REGIONAL AIRPORT Consultant: No luck yet in landing an airline, but Delta talks continue



By STEPHEN SIFF
VINDICATOR TRUMBULL STAFF
VIENNA -- Prospects of luring a commercial airline to the Youngstown-Warren Regional Airport in the current business climate are dim, and would likely require large financial contributions from local government or business groups, a consultant told the Western Reserve Port Authority board today.
The consultant, Mark Kiehl of KH Group Consulting, has been paid $78,000 so far this year to prepare a grant application and market the local airport to airlines. He has delivered the airport's pitch to eight airlines so far, he told the board, but none bit.
Discussions are continuing with Delta, which could offer service to a hub in Cincinnati, which he said would be attractive to local fliers.
The next step in those discussions would be to say what the port authority, which runs the airport, can offer them, he said.
"I believe they realize there is a lot of value in the area," said Kiehl on a speakerphone from Washington, D.C. "But offering assistance with marketing and advertising is not enough to pull them in."

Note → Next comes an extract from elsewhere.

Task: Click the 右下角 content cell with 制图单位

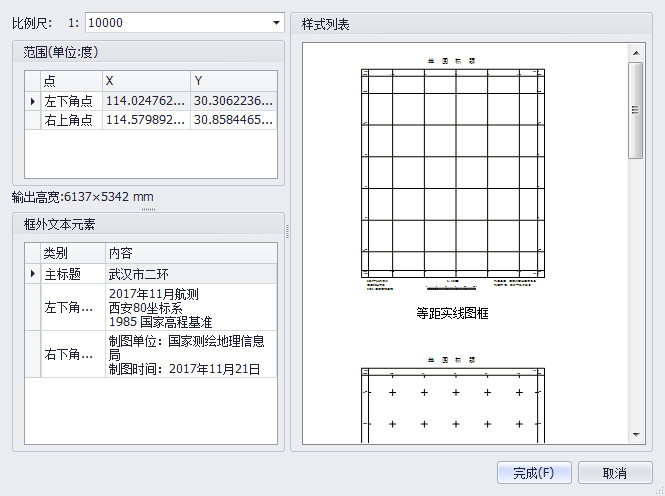Action: 190,355
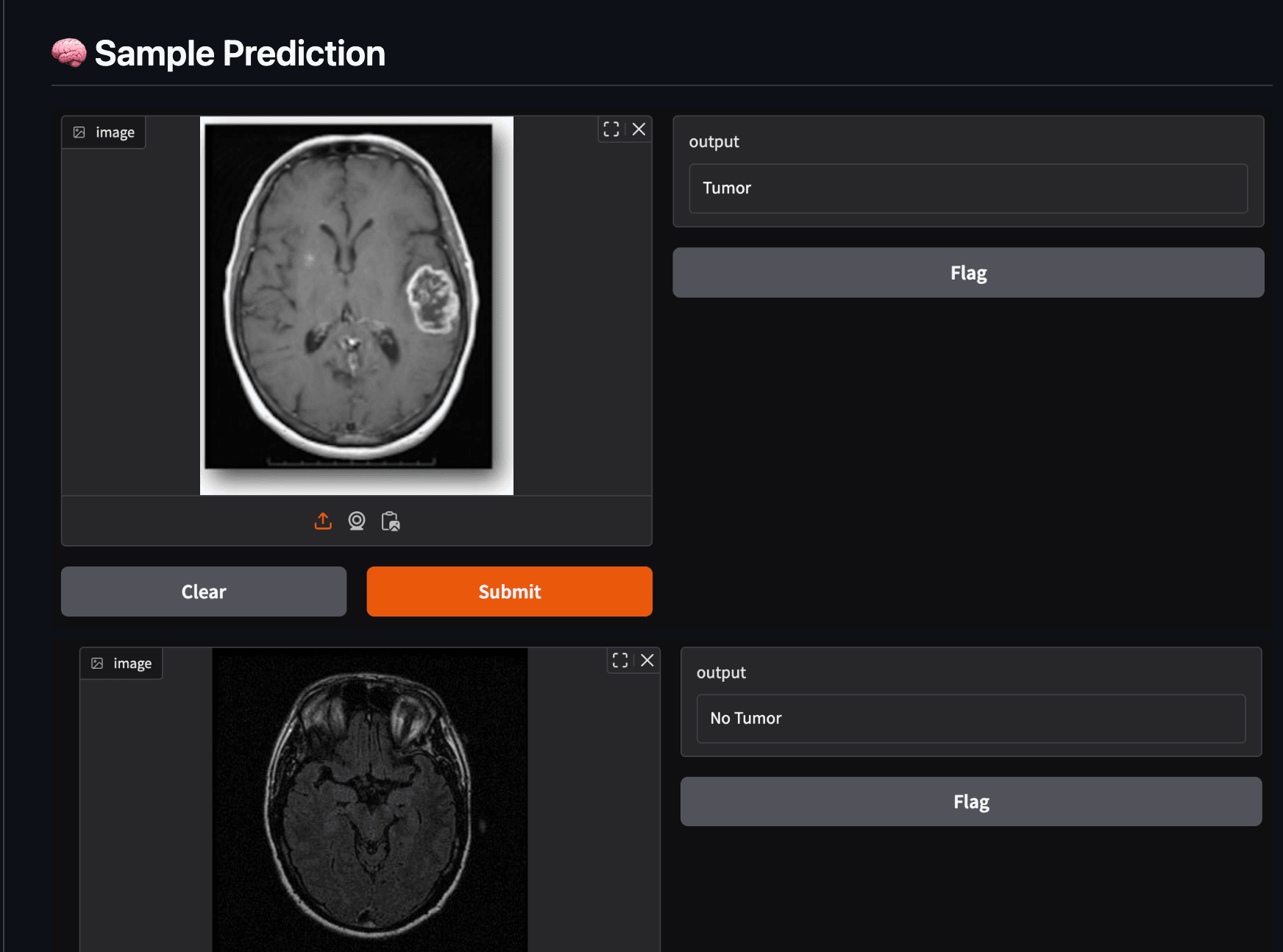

Neither would dropping the normal fee the airport charges tenants, he said. The Vienna facility has been without regular passenger service since Northwest Airlines pulled out earlier this year.
"If we wiped out all the costs of operating at the airport -- and I believe that we talked about this with the carriers -- it still wouldn't be enough all by itself to lead them to a decision to enter service," he said.
Golden Airways
Kiehl said he has not been involved with discussions with a potential start-up airline, Golden Airways, but that he thought continuing the conversations had merit.
"The airlines today just don't have the willingness to take risks that they did 10 years ago," he said.
He recommended that the port authority board stay the course and continue reaching out to airlines until the business environment changes.
At the meeting, the port authority board did not directly address the decision by Trumbull County commissioners to hold off on paying $75,000 of their $263,000 annual subsidy until they they were reassured that the airport is turning around.
Mahoning County will likely hold back a similar amount, said Ed Reese, a Mahoning County commissioner.
"We are not going to give more than Trumbull County," he said.